Wells Fargo Securities media analyst Steven Cahall initiated coverage of the cable distribution sector on Tuesday, citing the businesses’ strength in broadband service, but joining the growing chorus of analysts calling for Comcast to spin off its NBCUniversal programming unit.
Cahall, who already covers cable programmers, initiated the sector with an “overweight” rating on Cable One and Charter; “equal weight” for Altice USA and “underweight” for Comcast.
Cahall expected his rating on Comcast would be controversial, but wrote he arrived at his ‘underweight” rating because he believes that although all of the company’s businesses are good, they’d be better apart.
Several analysts have called for Comcast to spin-off its NBCUniversal unit, and Cahall joined the growing chorus, writing in his report that Comcast’s cable and communications business is “value trapped in an inefficient capital structure.”

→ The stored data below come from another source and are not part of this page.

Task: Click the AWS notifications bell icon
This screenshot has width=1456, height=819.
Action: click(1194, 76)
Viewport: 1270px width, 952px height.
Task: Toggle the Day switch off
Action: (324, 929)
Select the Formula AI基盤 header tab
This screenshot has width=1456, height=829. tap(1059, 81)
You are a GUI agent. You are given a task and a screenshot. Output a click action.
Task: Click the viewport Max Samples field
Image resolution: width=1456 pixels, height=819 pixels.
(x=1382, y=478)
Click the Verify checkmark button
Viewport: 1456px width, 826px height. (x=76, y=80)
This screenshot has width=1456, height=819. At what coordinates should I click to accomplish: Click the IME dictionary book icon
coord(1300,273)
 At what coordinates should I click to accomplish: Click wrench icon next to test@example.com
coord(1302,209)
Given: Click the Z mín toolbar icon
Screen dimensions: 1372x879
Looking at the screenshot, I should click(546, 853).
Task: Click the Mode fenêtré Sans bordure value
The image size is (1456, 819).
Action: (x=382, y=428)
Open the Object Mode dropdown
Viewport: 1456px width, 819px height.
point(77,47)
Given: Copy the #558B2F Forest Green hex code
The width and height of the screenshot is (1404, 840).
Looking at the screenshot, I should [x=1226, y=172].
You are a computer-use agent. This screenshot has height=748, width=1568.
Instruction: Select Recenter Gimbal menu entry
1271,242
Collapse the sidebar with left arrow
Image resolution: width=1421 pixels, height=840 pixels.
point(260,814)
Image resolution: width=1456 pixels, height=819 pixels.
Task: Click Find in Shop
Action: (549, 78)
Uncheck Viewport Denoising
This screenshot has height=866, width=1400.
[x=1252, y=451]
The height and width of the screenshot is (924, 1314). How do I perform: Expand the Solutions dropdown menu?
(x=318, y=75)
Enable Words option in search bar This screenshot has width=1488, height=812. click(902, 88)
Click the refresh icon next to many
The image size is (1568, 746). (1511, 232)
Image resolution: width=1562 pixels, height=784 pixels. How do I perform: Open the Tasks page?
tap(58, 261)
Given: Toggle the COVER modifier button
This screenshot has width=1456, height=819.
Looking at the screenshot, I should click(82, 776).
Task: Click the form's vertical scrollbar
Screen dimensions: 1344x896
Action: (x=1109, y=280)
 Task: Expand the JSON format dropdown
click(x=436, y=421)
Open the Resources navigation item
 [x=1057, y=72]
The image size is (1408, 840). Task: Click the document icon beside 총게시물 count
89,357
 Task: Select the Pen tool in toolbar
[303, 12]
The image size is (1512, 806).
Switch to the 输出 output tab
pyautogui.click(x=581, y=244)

He called for the media giant to either sell off the NBCU division, spin it off along with its British satellite TV business Sky, or merge it with another media business. He prefers the third option, suggesting that a merger with WarnerMedia, via reverse Morris Trust, makes the most sense.
He estimated a combined NBCU-WarnerMedia would have an equity value of about $253 billion.
Outside of a NBCU-WarnerMedia deal, Cahall was encouraged by the industry’s consistent broadband subscriber growth, and wrote that declining capital expenditure needs also means that free cash flow generation should remain strong.
“There's a utility nature to Cable that signifies a great space for the long-term investor,” Cahall wrote.
But it was just that broadband strength that could pose problems in the future. The analyst noted the high penetration rates for cable broadband -- about 76% -- estimating it could be even higher (92%) in households with annual income above $25,000.
“Population growth is helping, but we think broadband industry subscriber growth will be modestly decelerating in the years ahead to ~2% by 2022,” Cahall wrote, adding that while average revenue per unit should rise slightly, it will be at a decelerating pace. “Given this, we're picking our spots in Cable and it's no coincidence that our Overweights - Cable One and Charter - have the best passing growth trends.”
Cahall was less concerned about declining pay TV video trends, adding that most cable companies trade off video losses for broadband gains.
“We think the Cable sector has successfully deleveraged stock narratives from pay TV, so we don't view video declines as a significant risk going forward,” he wrote.